For Healthcare Workers, the Drive is to be Immune to Civil Suites By Ian Wilson LL. B
If this legal virus spreads here, it will be a problem, not able to be dealt with by lockdowns:
“Pennsylvania’s “health care heroes” got a different kind of armor in their fight on the front lines of the coronavirus pandemic Wednesday, as Gov. Tom Wolf signed an executive order granting them broad civil immunity against malpractice actions stemming from care provided to COVID-19 patients. The immunity covers doctors, nurses, hospital technicians, nursing home employees, as well as people like practitioners permitted to exceeded their licensed scope of practice to help, recent retirees who came back to offer their services in the most thinly-stretched areas and National Guard medical corpsmen and women pressed into service at beleaguered nursing homes.

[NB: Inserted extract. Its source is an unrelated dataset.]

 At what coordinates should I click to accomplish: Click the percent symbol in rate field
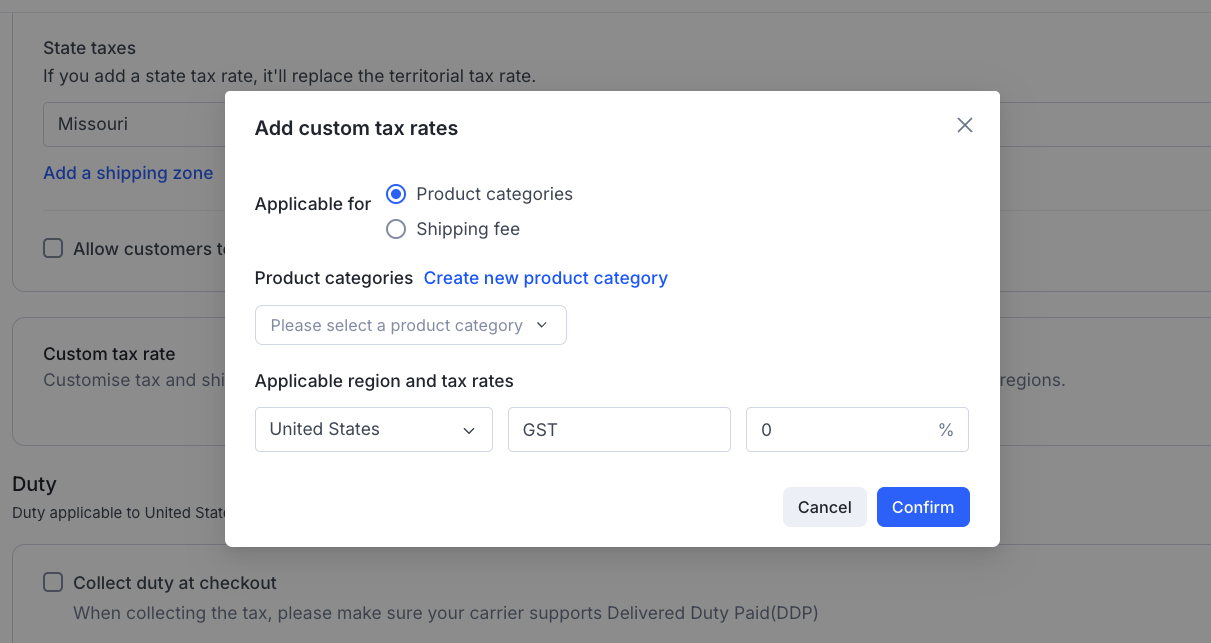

It does not, however, cover willful misconduct or acts of gross negligence, acts arising from non-COVID-19 medical treatment, or apply to the actual owners of the hospitals or nursing homes that employ these health care workers. A source familiar with discussions leading to the order said that, as written, it could protect a doctor, for example, in an overtaxed hospital who, in a good-faith attempt to save lives, tried to treat two patients off the same ventilator. That would be an example, of good faith practice in a situation where there was no well-established standard of care that the governor wants doctors to have the latitude to pursue. It is not intended, however, to provide some kind of new protection to operators of a facility that have already compiled a long record of operational violations that were only magnified by the pandemic. Business leaders within and outside of the health care field - fearful of a coming avalanche of coronavirus-related lawsuits - almost immediately criticized the protections offered as far too limited.”
Now I have not heard of any movement to replicate this immunity yet here in Australia, but rest assured that in our globalised world, viruses are not the only things rapidly transmitted. Limiting civil liability is always a bad idea, because civil suites stand to deliver justice to people who suffer harm, and medical negligence and malpractice is widespread across all Western jurisdictions. Contrary to what the above article says, removing legal protections, which evolved for very good reason, will likely have the dire consequences denied, namely to protect various forms of misconduct, that may fall short of the standard mentioned, but still have been protected by means of the legal action. This has always stood as sword of Damocles to keep the medical profession in line.
In the debate between doctors and lawyers, I am firmly on the side of lawyers. Trust me; lawyers are your friend, and if you are in legal trouble, these are the people you need.